## Kutipan Pilihan
Liputan6.com, Jakarta - Pemerintah Prancis belum lama ini mengaku ogah memakai WhatsApp dan Telegram karena server datanya tak ada di dalam negeri.
Mereka ketakutan, server milik kedua aplikasi pesan tersebut bisa diretas. Untuk itu Prancis membuat sebuah aplikasi pesan mandiri yang didukung dengan teknologi enkripsi end-to-end.
Aplikasi chatting ini bernama Tchap dan digadang-gadang lebih aman ketimbang Telegram. Namun, baru satu jam aplikasi ini beroperasi rupanya Tchap sudah diretas. Demikian dikutip dari The Hacker News, Rabu (24/4/2019).
Advertisement
Baca Juga
Namun jangan khawatir, peretasnya adalah hacker putih. Ia adalah peneliti keamanan Prancis Robert Baptise alias Elliot Alderson. Ia pertama mengunduh Tchap dari Google Play. Namun ketika ingin mendaftarkan diri dengan alamat emailnya, mereka mendapati proses validasi eror.
Aplikasi Tchap seharusnya membatasi pembuatan akun, sehingga hanya orang-orang dengan email resmi pemerintah (misalnya email dengan domain @gouv.fr atau @eysee.fr) yang bisa memakai Tchap.
Kemudian, Alderson memodifikasi alamat emailnya jadi mirip dengan alamat email milik pemerintah.
"Aku memodifikasi email yang dipakai untuk pendaftaran ke fs0c131y@protonmail.com@presidence@elysee.fr. Aku menerima email dari Tchap dan bisa memvalidasi alamat akunku," ujarnya.
Dia kemudian berkata, "(Dengan alamat tersebut) aku terdaftar sebagai karyawan Elysee dan memiliki akses ke ruang publik Tchap."

## Yang Akan Dikerjakan
#1 Ketik ulang bagian berita tentang Tchap yang dibuka dengan kata-kata "Aplikasi chatting ini" dan ditutup dengan "bisa memakai Tchap.".
#2 Jawab pertanyaan berikut berdasarkan berita tentang Tchap.
(a) Teknologi enkripsi apa yang mendukung aplikasi pesan buatan Prancis?
(b) Dari mana Robert Baptise pertama kali mengunduh Tchap?
(c) Sebagai apa Robert Baptise terdaftar setelah memakai alamat email yang dimodifikasi?

## Entri yang Disediakan
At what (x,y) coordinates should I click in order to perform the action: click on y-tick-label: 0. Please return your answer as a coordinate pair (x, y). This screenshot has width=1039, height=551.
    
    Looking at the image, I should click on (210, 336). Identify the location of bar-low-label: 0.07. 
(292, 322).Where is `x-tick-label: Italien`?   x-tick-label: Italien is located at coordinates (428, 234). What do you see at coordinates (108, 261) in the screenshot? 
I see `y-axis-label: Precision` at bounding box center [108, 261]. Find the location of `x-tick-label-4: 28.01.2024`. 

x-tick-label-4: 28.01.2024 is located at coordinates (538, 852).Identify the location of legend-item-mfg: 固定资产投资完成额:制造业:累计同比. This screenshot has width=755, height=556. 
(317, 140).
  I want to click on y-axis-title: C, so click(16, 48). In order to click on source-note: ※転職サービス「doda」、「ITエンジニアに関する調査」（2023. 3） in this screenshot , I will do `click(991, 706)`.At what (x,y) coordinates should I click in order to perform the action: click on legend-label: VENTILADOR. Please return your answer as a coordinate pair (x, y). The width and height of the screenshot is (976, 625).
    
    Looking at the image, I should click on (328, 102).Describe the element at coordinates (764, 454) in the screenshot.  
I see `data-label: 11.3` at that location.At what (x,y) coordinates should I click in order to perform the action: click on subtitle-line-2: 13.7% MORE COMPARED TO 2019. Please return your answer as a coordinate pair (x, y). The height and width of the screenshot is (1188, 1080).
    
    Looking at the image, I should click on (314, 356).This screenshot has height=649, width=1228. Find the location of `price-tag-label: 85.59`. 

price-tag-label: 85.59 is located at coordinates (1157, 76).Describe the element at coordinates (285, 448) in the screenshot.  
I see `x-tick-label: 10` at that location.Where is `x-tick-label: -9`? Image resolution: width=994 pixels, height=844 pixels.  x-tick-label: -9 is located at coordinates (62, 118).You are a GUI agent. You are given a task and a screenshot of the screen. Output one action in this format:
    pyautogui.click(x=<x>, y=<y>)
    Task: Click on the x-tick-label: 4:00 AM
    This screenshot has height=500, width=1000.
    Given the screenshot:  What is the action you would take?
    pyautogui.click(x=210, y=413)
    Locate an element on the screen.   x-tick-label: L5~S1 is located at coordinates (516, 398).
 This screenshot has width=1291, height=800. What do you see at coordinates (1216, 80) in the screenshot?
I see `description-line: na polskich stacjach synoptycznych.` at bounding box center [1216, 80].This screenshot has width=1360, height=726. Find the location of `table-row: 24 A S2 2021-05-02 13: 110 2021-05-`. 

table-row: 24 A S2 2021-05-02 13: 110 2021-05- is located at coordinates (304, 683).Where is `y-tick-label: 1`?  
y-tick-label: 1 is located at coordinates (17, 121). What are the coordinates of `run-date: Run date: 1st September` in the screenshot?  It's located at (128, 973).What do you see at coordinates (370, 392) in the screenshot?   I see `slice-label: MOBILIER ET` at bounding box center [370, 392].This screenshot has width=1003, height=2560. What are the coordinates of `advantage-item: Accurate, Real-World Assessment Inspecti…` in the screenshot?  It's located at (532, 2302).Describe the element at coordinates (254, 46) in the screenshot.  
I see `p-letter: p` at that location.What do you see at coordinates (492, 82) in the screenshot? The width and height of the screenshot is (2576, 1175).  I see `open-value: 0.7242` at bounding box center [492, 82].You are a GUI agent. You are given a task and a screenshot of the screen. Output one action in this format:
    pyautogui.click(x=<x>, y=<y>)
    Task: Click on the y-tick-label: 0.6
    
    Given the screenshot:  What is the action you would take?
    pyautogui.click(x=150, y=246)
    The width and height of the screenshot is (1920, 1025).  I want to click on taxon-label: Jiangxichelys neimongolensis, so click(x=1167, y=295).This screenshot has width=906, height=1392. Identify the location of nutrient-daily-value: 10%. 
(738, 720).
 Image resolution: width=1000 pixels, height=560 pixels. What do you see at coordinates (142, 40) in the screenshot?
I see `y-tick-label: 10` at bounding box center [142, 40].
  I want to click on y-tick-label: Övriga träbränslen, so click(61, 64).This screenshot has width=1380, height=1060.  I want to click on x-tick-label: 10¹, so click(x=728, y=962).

## Jawaban Latihan
#1
Aplikasi chatting ini bernama Tchap dan digadang-gadang lebih aman ketimbang Telegram. Namun, baru satu jam aplikasi ini beroperasi rupanya Tchap sudah diretas. Demikian dikutip dari The Hacker News, Rabu (24/4/2019).
Advertisement
Baca Juga
Namun jangan khawatir, peretasnya adalah hacker putih. Ia adalah peneliti keamanan Prancis Robert Baptise alias Elliot Alderson. Ia pertama mengunduh Tchap dari Google Play. Namun ketika ingin mendaftarkan diri dengan alamat emailnya, mereka mendapati proses validasi eror.
Aplikasi Tchap seharusnya membatasi pembuatan akun, sehingga hanya orang-orang dengan email resmi pemerintah (misalnya email dengan domain @gouv.fr atau @eysee.fr) yang bisa memakai Tchap.

#2
(a) Enkripsi end-to-end.
(b) Google Play.
(c) Karyawan Elysee.